Code Review Is Becoming Work Review

The code is no longer the only thing that needs review.

That sentence sounds wrong if you grew up inside pull requests.

I did. I still care about readable diffs, small patches, tests, comments that explain the non-obvious parts, and reviewers who actually think. Code review has been one of the best social inventions in software engineering because it put a human pause between private certainty and shared production reality.

But the economics changed.

Agents can now generate more code than humans can responsibly read. Not someday. Now. The new bottleneck is not typing. It is not even implementation. It is deciding whether the work was the right work, constrained in the right way, verified with enough evidence, rolled out with enough care, and owned after it lands.

So code review is becoming work review.

That does not mean “stop reading code.” It means line-by-line review is no longer the default scarce human act. The scarce act is judgment over the whole unit of work.

TL;DR

Agents increase code volume faster than human review capacity.
Reading every generated line is not a strategy. It is a coping mechanism with a time limit.
Humans should move more review upstream and outward: intent, constraints, acceptance criteria, permissions, verification, rollout, observability, rollback, and ownership.
Code still needs human review when the blast radius is high: auth, payments, data loss, security, infrastructure, migrations, irreversible operations.
Agents can review syntax, style, test gaps, common bugs, consistency, and even adversarial cases. Humans still own what matters, what risk is acceptable, and what proof is enough.
The next review culture will reward engineers who can specify, constrain, verify, and operate work, not engineers who heroically skim giant diffs at 11 p.m.

Code review expands into work review

The line-by-line model is breaking

The old code review model assumed a manageable amount of code.

A developer works on a change. They open a PR. Another developer reads the diff, leaves comments, asks for tests, checks for weird edge cases, and eventually approves. It is a decent system when the unit of work is human-paced and the reviewer has enough context to understand it.

That assumption is rotting.

When agents join the workflow, output volume jumps. A single engineer can run multiple implementation sessions in parallel. One agent fixes tests while another adds an endpoint while a third refactors a component. Even without full autonomy, the number of diffs per engineer rises. The reviewer does not get a second brain for free. They get a queue.
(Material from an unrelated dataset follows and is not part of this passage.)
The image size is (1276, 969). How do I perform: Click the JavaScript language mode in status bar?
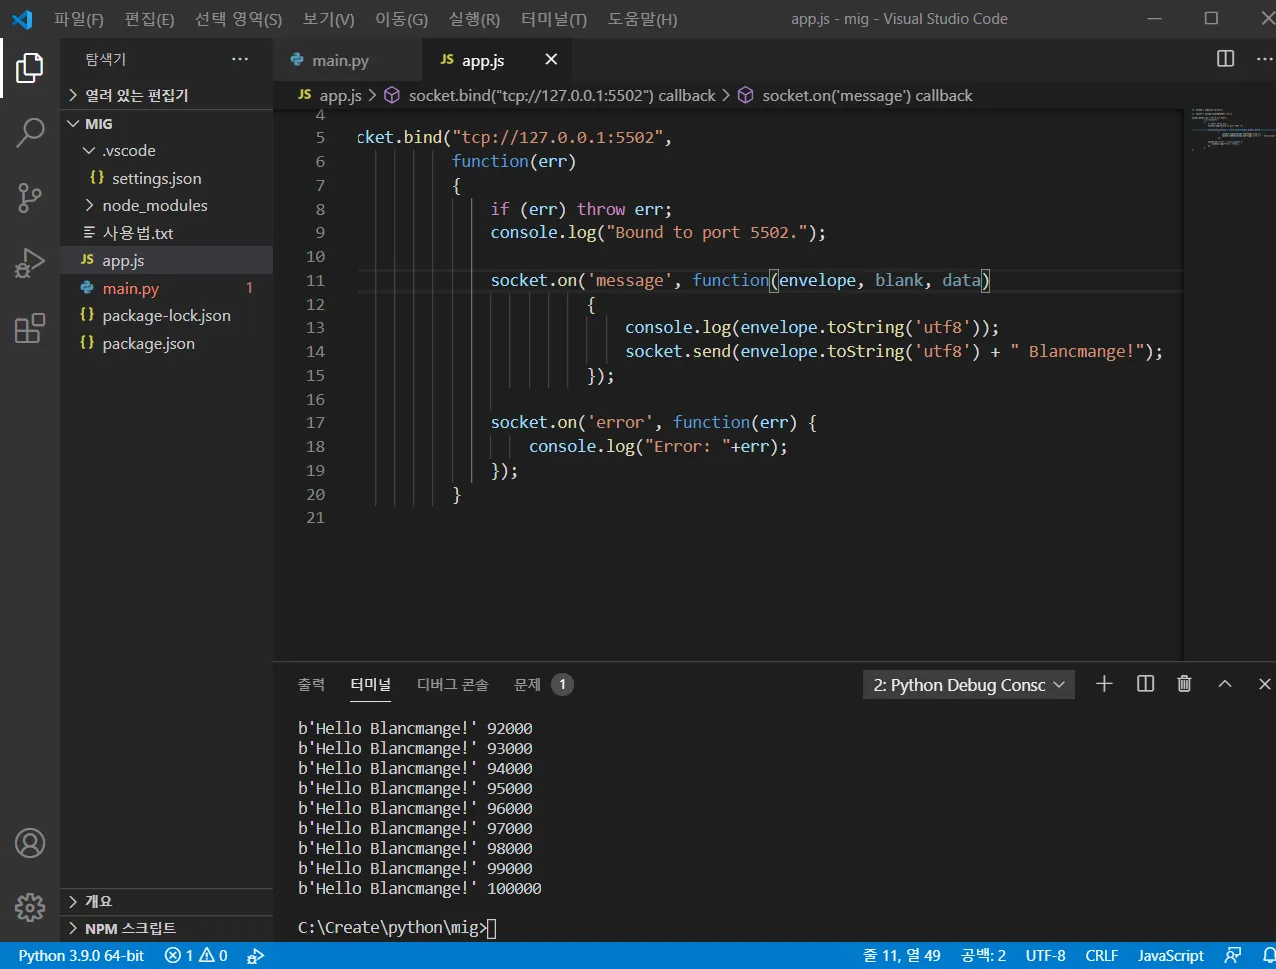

Latent.Space’s “How to Kill the Code Review” makes the uncomfortable version of this argument: teams already struggled to keep up with human-written review queues, and AI increases both the number and size of changes. The proposed answer is to move human review upstream to specs, plans, constraints, acceptance criteria, verification rules, permissions, and adversarial checks.

I agree with the direction, but I would phrase it less theatrically.
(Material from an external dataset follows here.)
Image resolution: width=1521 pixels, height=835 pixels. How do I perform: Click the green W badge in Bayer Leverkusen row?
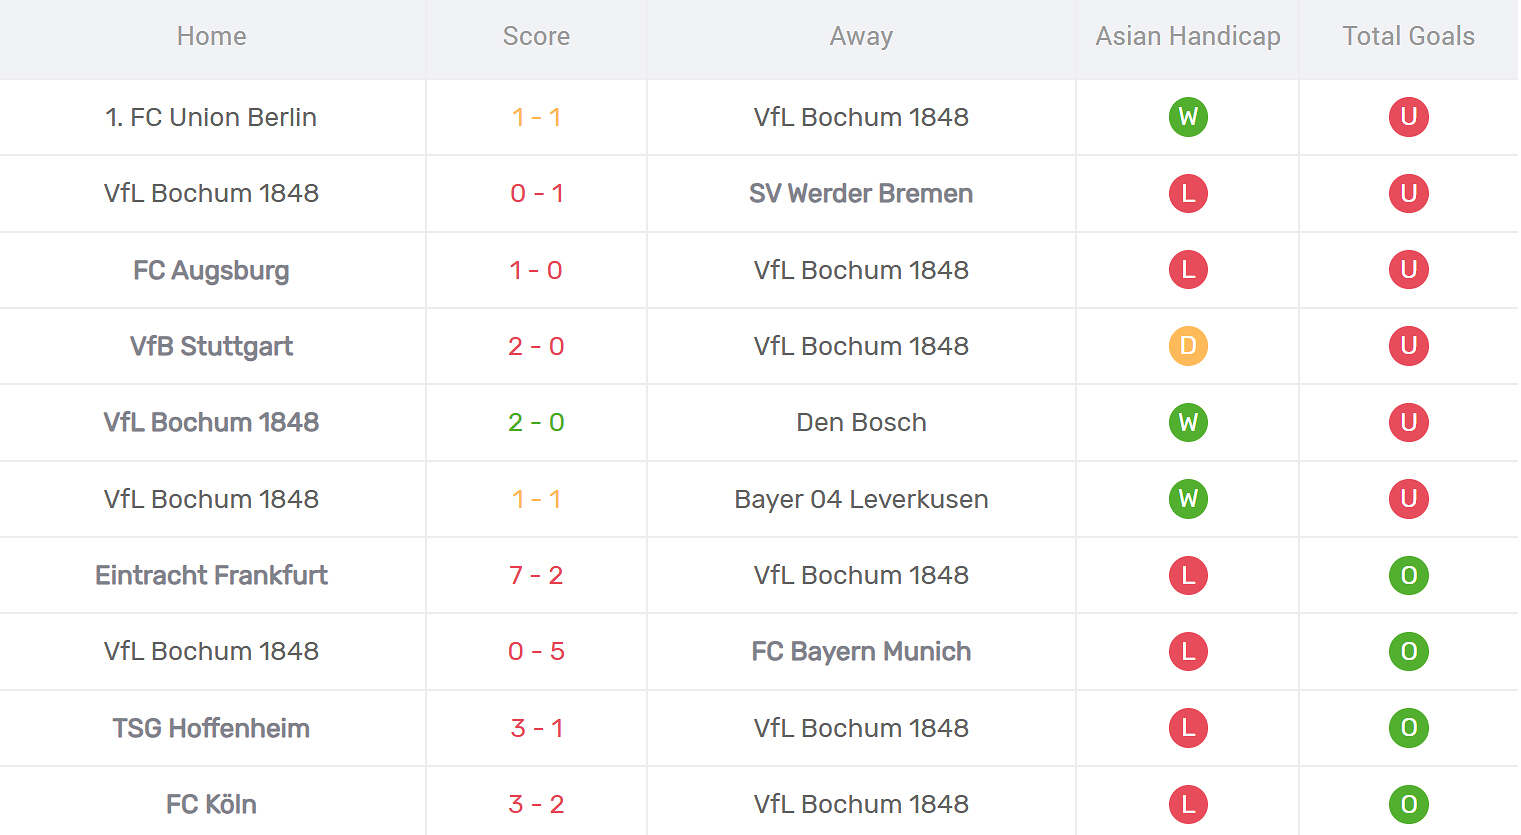point(1188,498)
Code review is not dead. It is being demoted.

The diff is still evidence. It is just not the whole trial.

If a reviewer opens a 900-line agent-generated PR and starts scrolling for vibes, the process has already failed. The question should have been asked before the code existed: what problem is this solving, what is allowed to change, what must not change, how will we prove it works, how will we reverse it, and who owns the outcome?
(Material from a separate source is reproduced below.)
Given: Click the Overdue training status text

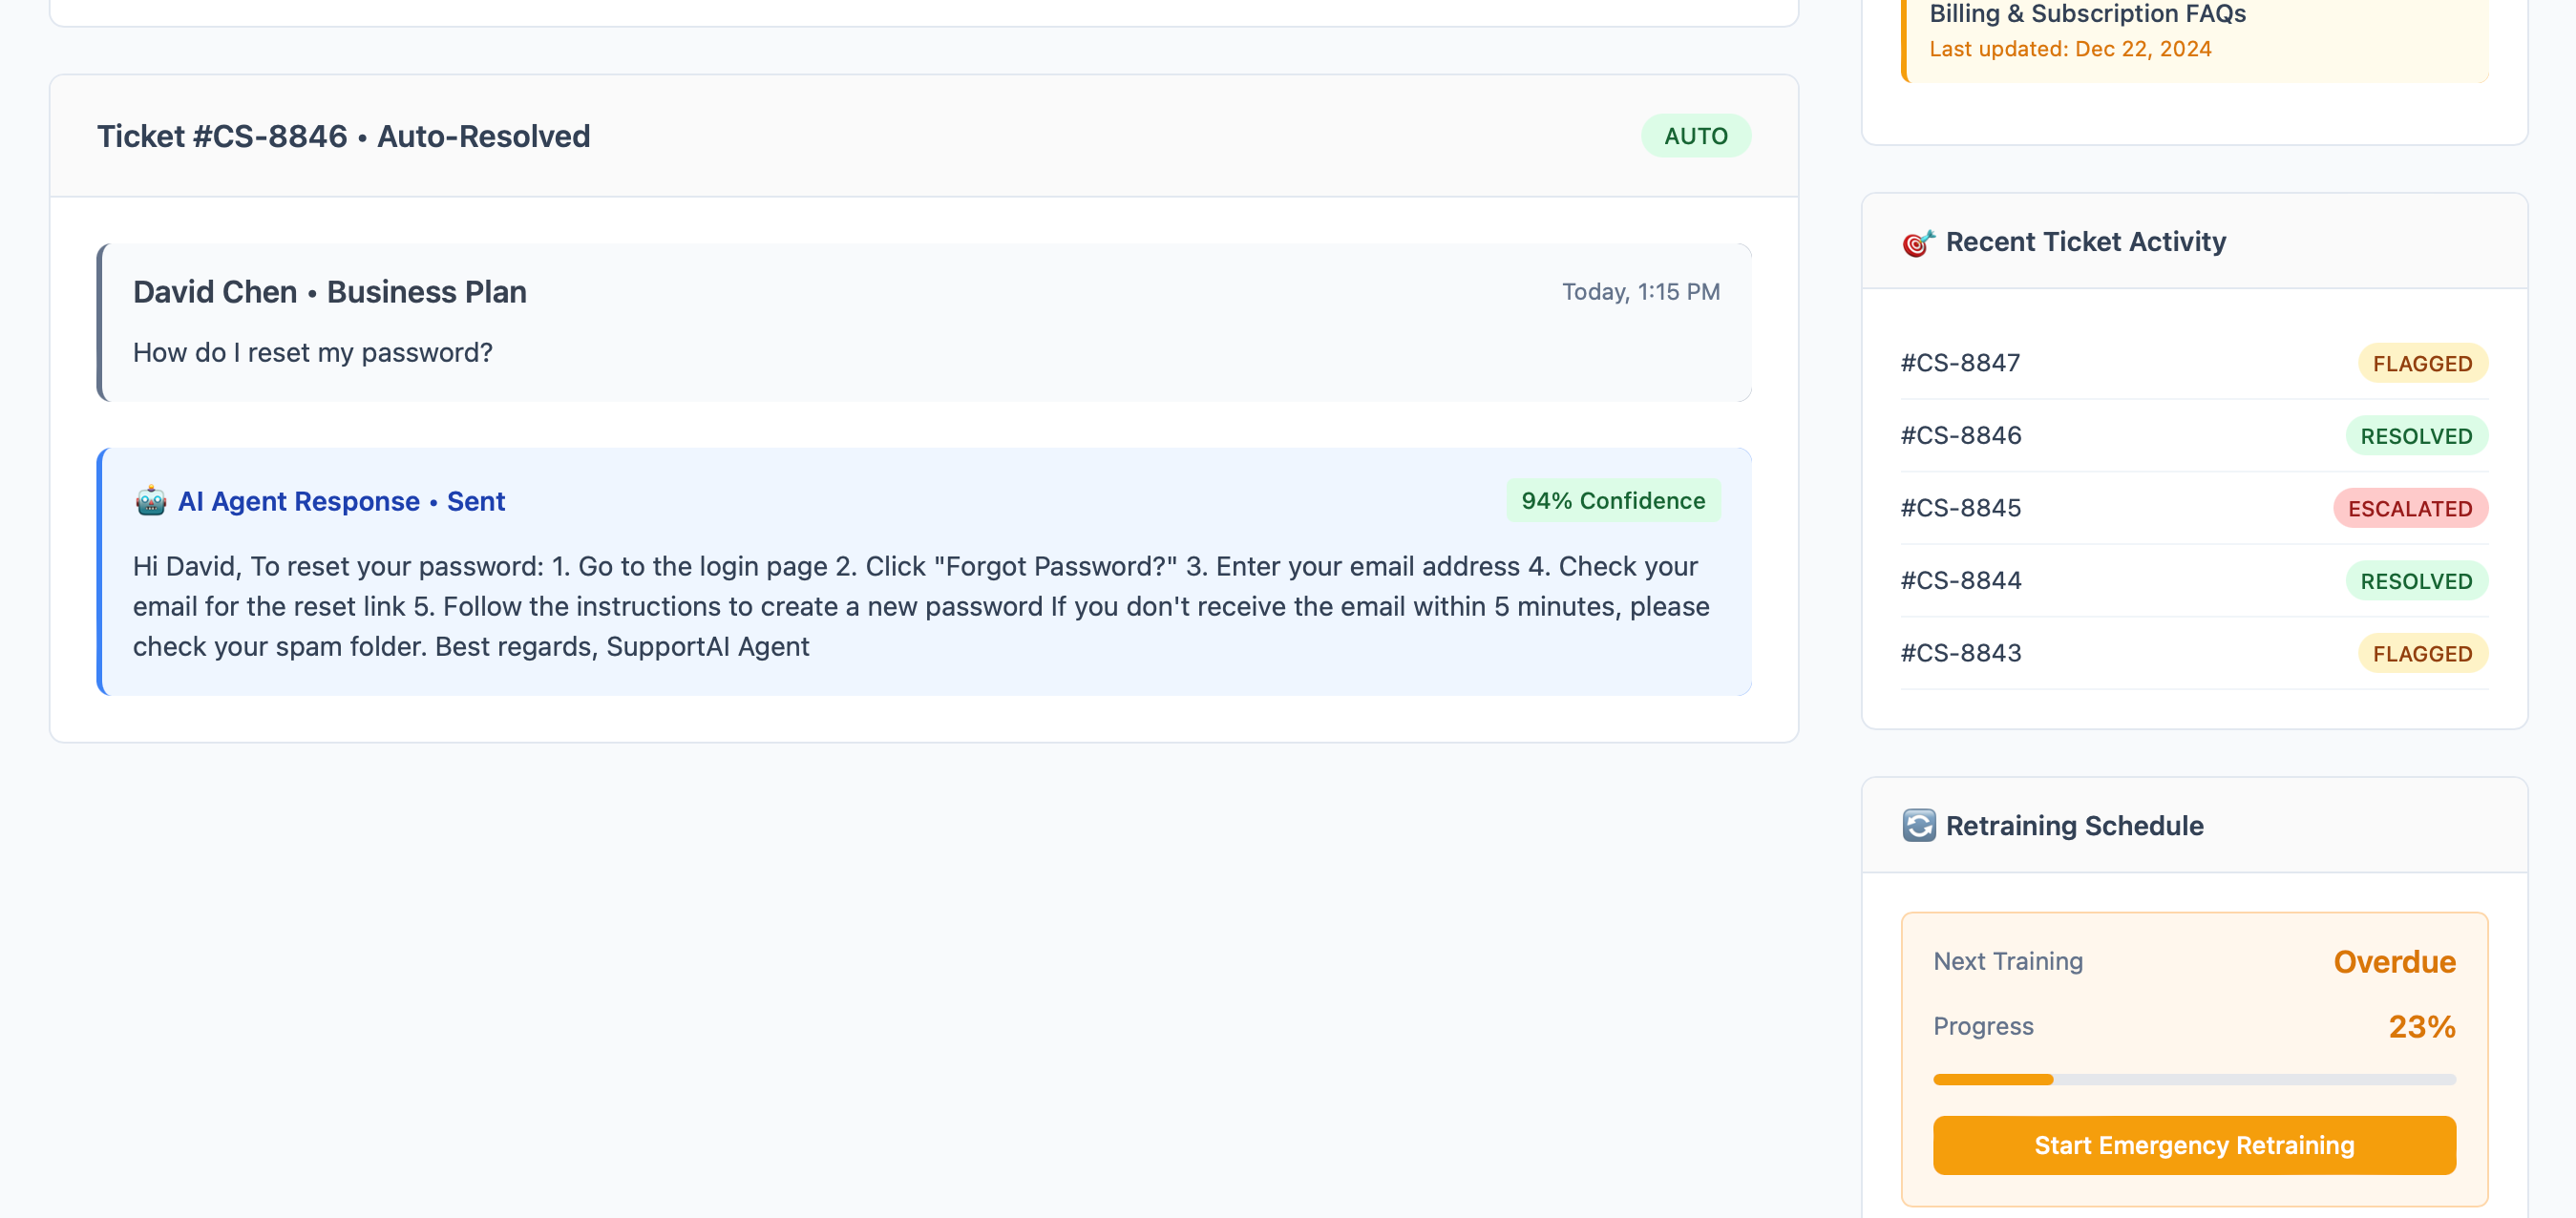Looking at the screenshot, I should click(2393, 961).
Without those answers, line comments are busywork with a moral costume.

Code review checks the artifact. Work review checks the job.

Code review asks: is this code acceptable?

Work review asks: was this work defined, bounded, verified, shipped, and owned correctly?

That sounds like a broader process phrase. It is more concrete than that. A good work review can be run from a PR, issue, design doc, deployment plan, CI run, eval report, production dashboard, and rollback note. The code is one artifact among several.

The unit of review moves from “this diff” to “this change in the world.”

For an agent-generated migration that touches billing records, the code is the least interesting part to review first. I want to know the invariant, the dry run result, the backup plan, the exact permission boundary, the affected accounts, the idempotency story, the rollback path, the monitoring query, and the person who will watch it after deploy. Then I will read the code.

Humans are bad at evaluating risk after they have been hypnotized by implementation detail. Agents make this worse because they can produce plausible code at industrial speed. Plausible is dangerous. Plausible invites the reviewer to ask “does this look right?” instead of “what would make this unacceptable?”

Work review starts with unacceptable.

The checklist I want before I trust the diff

Here is the checklist I want for agent-heavy work. Not every item needs a ceremony. Every item needs an answer proportional to risk.

Problem. What user, system, or business problem is this change supposed to solve? “Refactor X” is not enough unless the problem is maintainability and the acceptance criteria make that concrete.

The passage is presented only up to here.